Siempre he vivido de los sueños, del ritmo circular del alma, del regocijo que nos otorga el destino a los románticos, del eco de la belleza que quiere hallar un rincón donde sentarse a tupir nostalgias, como una abuela antigua.
Y he encontrado, en el silencio, que la felicidad es como esa lenta sombra que baja de los árboles y con su aliada, la soledad, rastrean aquella memoria que quiere depositarse, como estrella bondadosa, en la melancolía.
Que la paz se centra en la serenidad, en el arraigo de lazos tradicionales, el afecto y los valores, con una prudencia similar a la que acopia la nube con docilidad y la deja caer en la lluvia, después del trueno.
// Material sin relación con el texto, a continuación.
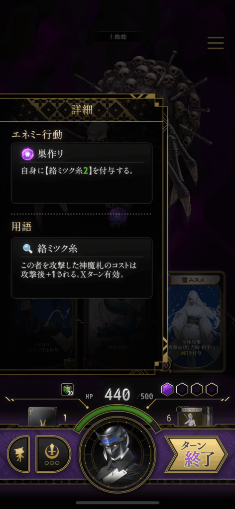Tap the 土蜘蛛 enemy name label
Screen dimensions: 235x509
click(118, 37)
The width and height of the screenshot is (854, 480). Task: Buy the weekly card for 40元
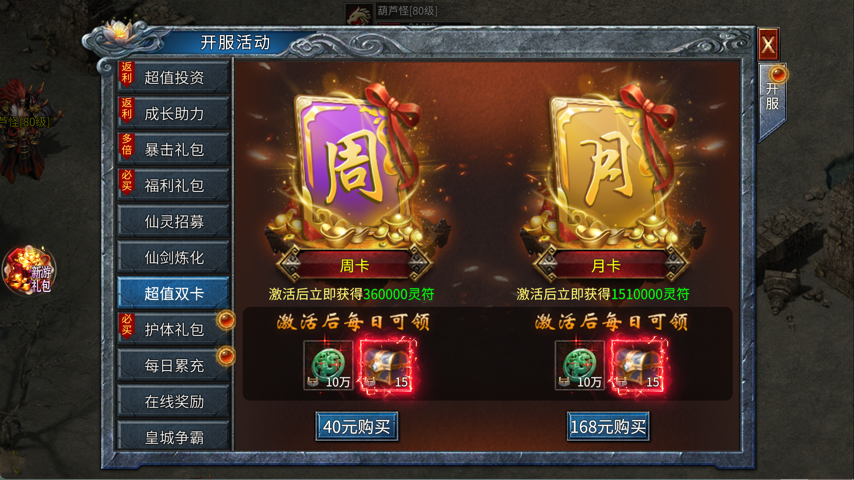357,426
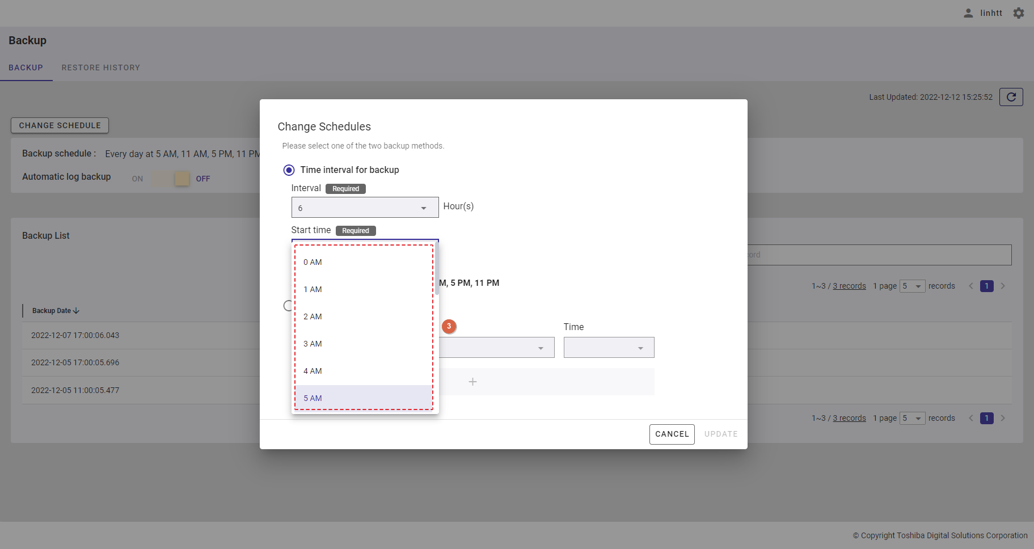Select Time interval for backup radio button
This screenshot has height=549, width=1034.
pos(289,170)
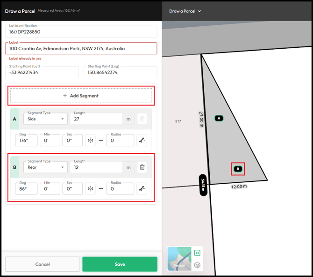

Que la misión es rastrear, con el recuerdo, los espacios y los tiempos nobles, buscando un refugio sentimental, más que intelectual, para imaginar el escenario del amor con una especie de arqueología evocadora.
Y que debe construirse una evolución en torno a la sabiduría, cultivar semillas de humanismo, verterlas en nuestra alforja del corazón, nutrirlas de cariño y abonar con ellas el camino a la humildad.
A veces imagino que mi lugar está en una vieja canoa que, en medio de su balanceo, mira pasar las cosas, guarecida de los peligros, y me afianzo en el anhelo de remar despacio, que es la mejor forma de esperar.
Mi canoa, de nombre Azul, permanecerá atada a su esperanza, hasta que un viejo duende le indique que es momento de partir hacia un nuevo horizonte, para invertir el espejo y cifrar, en vez de descifrar.